The primary objective of this study was to highlight the efficacy of human–machine collaboration in education and exemplify human–machine collaboration through as a case study of high school dropout prediction. The growing importance of human–machine collaboration in education is driven by the need to enhance learning experiences, personalize education, and improve educational outcomes [42]. In this study, we argue that a human-in-the-loop approach can combine the strengths of both educators and AI technologies, leading to more effective teaching and learning processes. While educators participate in the model development stage (e.g., identifying important and actionable predictors of high school dropout), machines can help find the best predictive model more efficiently. Furthermore, we posit that utilizing XAI techniques can improve educators’ understanding of the insights and recommendations provided by AI systems, thereby fostering trust in the adoption and use of AI-powered tools in education.

Beyond mere advancements in predictive accuracy, this study harnesses the synergistic potential of various XAI techniques to unveil crucial factors influencing dropout predictions. The integration of human expertise with machine learning algorithms not only enhanced the performance of predictive models but also yielded actionable insights critical for targeted interventions and systemic improvements. This approach exemplifies how combining human insights with machine intelligence can lead to superior outcomes compared to relying on either independently. The efficiency gained through human–machine collaboration was particularly evident in the feature selection process. Initially, important predictors were identified based on their theoretical relevance, leveraging human expertise. Subsequently, the RFECV algorithm was employed to further refine the selection, illustrating the valuable assistance provided by machine learning algorithms.

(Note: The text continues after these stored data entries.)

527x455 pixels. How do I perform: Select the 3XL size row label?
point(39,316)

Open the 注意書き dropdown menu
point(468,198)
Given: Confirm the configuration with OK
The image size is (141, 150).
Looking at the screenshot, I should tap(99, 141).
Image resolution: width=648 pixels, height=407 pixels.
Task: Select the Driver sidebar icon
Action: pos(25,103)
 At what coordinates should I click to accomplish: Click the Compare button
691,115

The findings of this study also underscore the importance of XAI in understanding and utilizing predictors of high school dropout. By applying various XAI techniques, our study unveiled critical factors influencing dropout predictions. These factors included high school GPA as an indicator of student achievement, students’ sense of school belonging, perception of science utility, interest in mathematics, and self-efficacy in both mathematics and science. XAI not only improved model transparency but also provided insights that are essential for crafting effective educational strategies. For example, improving students’ perception of science utility can be achieved by presenting the subject matter in a context that highlights its real-world applications, rather than relying solely on traditional textbook-based lectures. This approach has been shown to foster a deeper understanding and greater engagement among students [43]. Similarly, enhancing students’ sense of school belonging through collaborative efforts among parents, teachers, and students can positively impact students’ well-being and academic performance [44]. Furthermore, initiatives such as parent-teacher-school conferences have proven effective in creating a supportive environment, leading to improved school attendance and involvement in academic activities [45]. This collaborative intervention holds the promise of positively impacting students’ overall well-being, translating into improved school attendance, enhanced academic performance, and heightened involvement in various academic activities, as elucidated by previous research [46].

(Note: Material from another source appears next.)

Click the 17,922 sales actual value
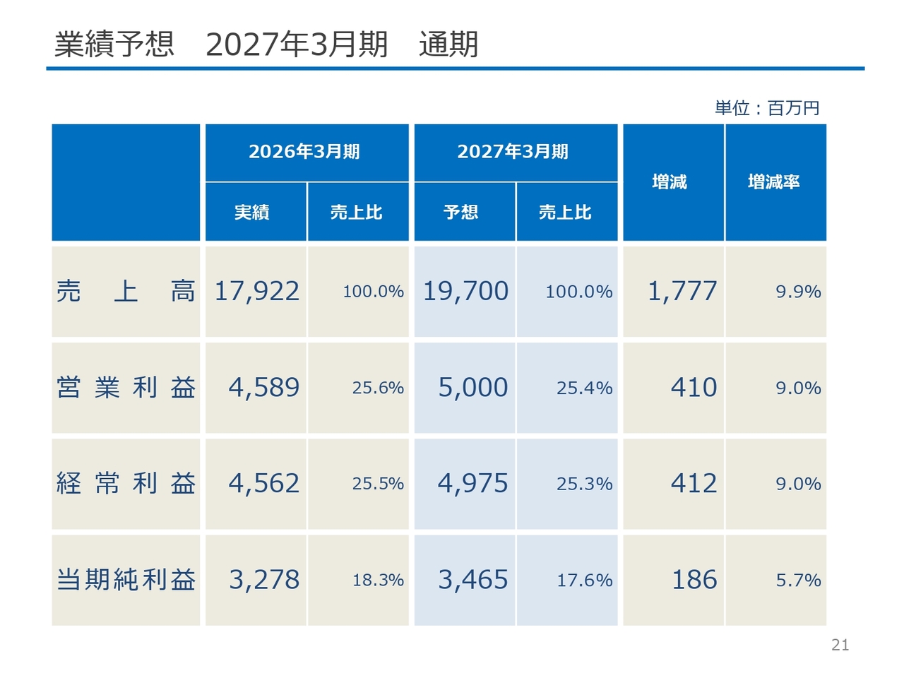Viewport: 904px width, 678px height. coord(256,291)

This collaborative approach stands as a testament to the transformative impact that human–machine partnerships can have on shaping educational strategies and fostering student success. One noteworthy point is that the collaboration between humans and machines should not be limited to a superficial application where the machine’s input is used just once. Instead, it should evolve into an iterative cycle where the insights generated by machines and humans inform and validate each other. In this approach, human insights can dynamically refine and guide the modeling process, continually incorporating and responding to preliminary results. In the context of high school dropout, we anticipate that different stakeholders in education (e.g., teachers, school administrators, and parents) can leverage the insights derived from predictive models to address risk factors associated with high school dropout and build a more supportive learning environment for students.

5.1 Limitations and future research

This study has several limitations worth noting. First, both predictive models utilized in this study exhibited low recall, suggesting room for improvement in identifying dropout cases [35]. A high prediction accuracy with low recall indicates that while the model may not identify all dropout instances, it is reliable when it does [35]. This limitation could be a consequence of the class imbalance in the targeted variable, despite being mitigated by the resampling process [15]. Future studies could explore various class imbalance mitigation techniques to identify the most effective strategy for dropout prediction. In this study, we opted for a single technique as our focus was not on testing multiple imbalance mitigation strategies, which is typically the aim of methodological papers.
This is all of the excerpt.